Directive #5 sets out the requirements with respect to PPE for all health care workers employed by or in hospitals and long-term care homes. These rules are mandatory, and employers must follow them. Prior to these changes, Directive #5 had not been updated since April 10, 2020.
Lawyers at Goldblatt Partners recently filed an application for judicial review on behalf of OCHU-CUPE, SEIU and Unifor in order to try to increase the protections for workers based on the evolving scientific evidence around the transmission of COVID-19. As we prepared for the litigation, the government contacted the unions seeking to mediate a resolution.
After a week of negotiations, the government agreed to make substantive improvements to Directive #5. These changes mean that hospitals and long-term care homes must give workers access to better protections when they are dealing with patients or residents who may have COVID-19.
Under the new Directive #5, workers at hospitals and long-term care homes who are interacting with suspected or confirmed COVID-19 patients or residents must be given, at a minimum, the following PPE regardless of their ability to distance from the patient or resident:
- Surgical/procedure masks
- Face shields or goggles, and
- Appropriate isolation gowns
In long-term care homes, workers have to wear surgical masks at all times during shifts, except when not in contact with residents during their breaks.
Workers have the right to a N-95 respirator in three clear situations:
1. When the workplace is in an “outbreak” and the worker is within two metres of a patient or resident with COVID-19
When a hospital or a long-term care home has an outbreak of COVID-19, any workers who may come within two metres of a known or suspected COVID-19 patient or resident have a right to a N-95 respirator. This includes those performing patient care and all other types of work conducted in the facility (i.e. cleaning, dietary, maintenance).
A worker must ask the employer for a N-95 respirator, but the employer must provide it when it is requested.
Whether or not the workplace is in an “outbreak” of COVID-19 is decided by the local medical officer of health, not an individual employer
2. When a regulated health professional decides a N-95 respirator is needed
Every time a doctor, RN, RPN or other regulated health professional interacts with a known or suspected COVID-19 patient or resident, they have to conduct a point of care risk assessment to determine whether they need to wear a N-95 respirator.
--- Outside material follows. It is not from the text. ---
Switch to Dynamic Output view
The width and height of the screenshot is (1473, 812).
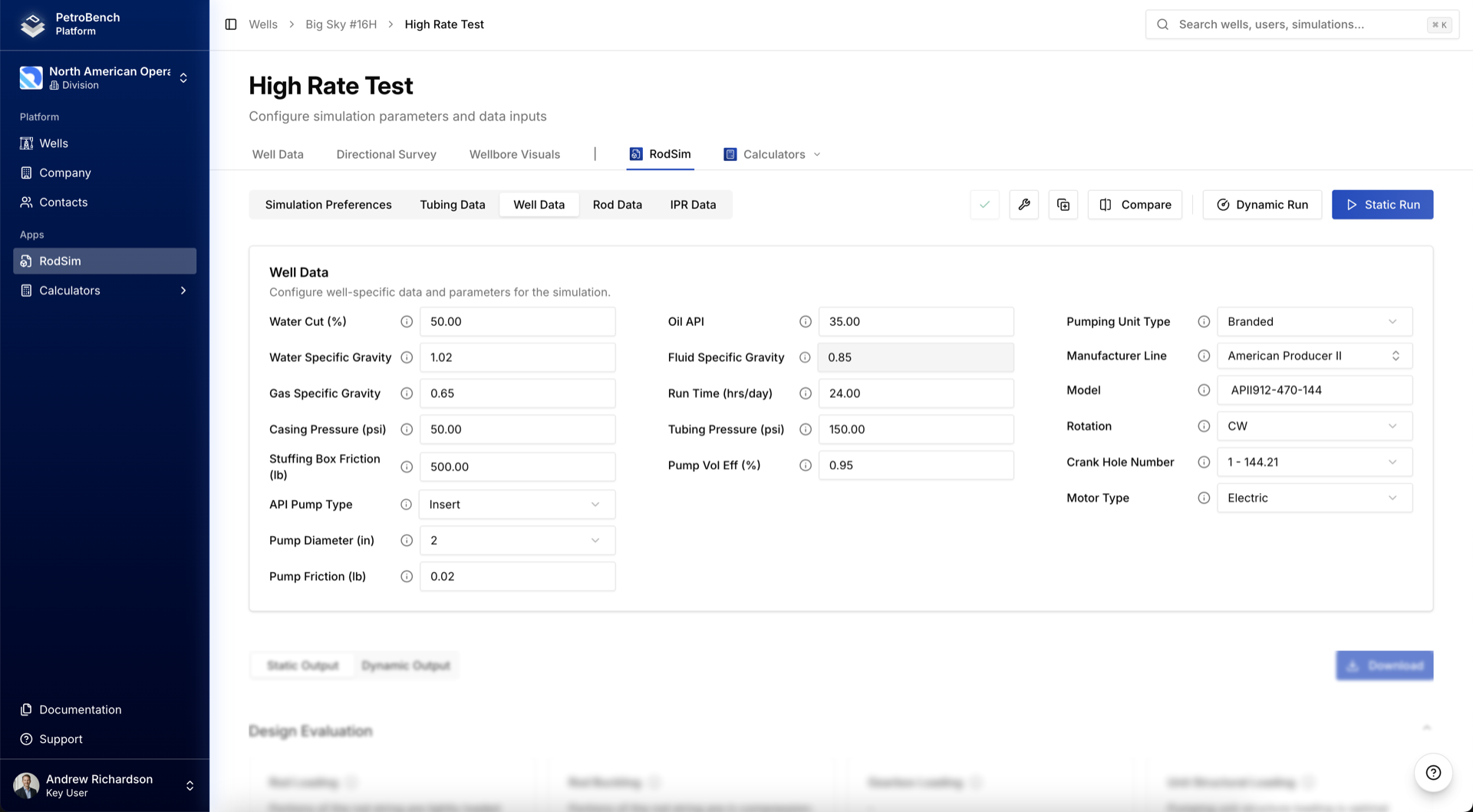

If a regulated health professional decides that a N-95 respirator is required when interacting with a COVID-19 patient, their employer is required to give a N-95 respirator to that worker and every other worker who is present for the patient interaction in question. Note that this request can no longer be denied by the employer for any reason, in contrast to the old Directive #5, which referred to “not unreasonably denied”.
3. When certain kinds of medical procedures are done on a COVID-19 patient or resident
All workers in any room where an Aerosol Generating Medical Procedure (“AGMP”) is being performed on a COVID-19 patient or resident must wear a N-95 respirator. A list of AGMPs is provided in Directive #5.
Workers must also wear a N-95 respirator if they are in a room where AGMPs are probable or frequently performed, even if there is no AGMP being performed at the time they are in that room, for example if a worker is in the room to clean or maintain it in between patients or residents.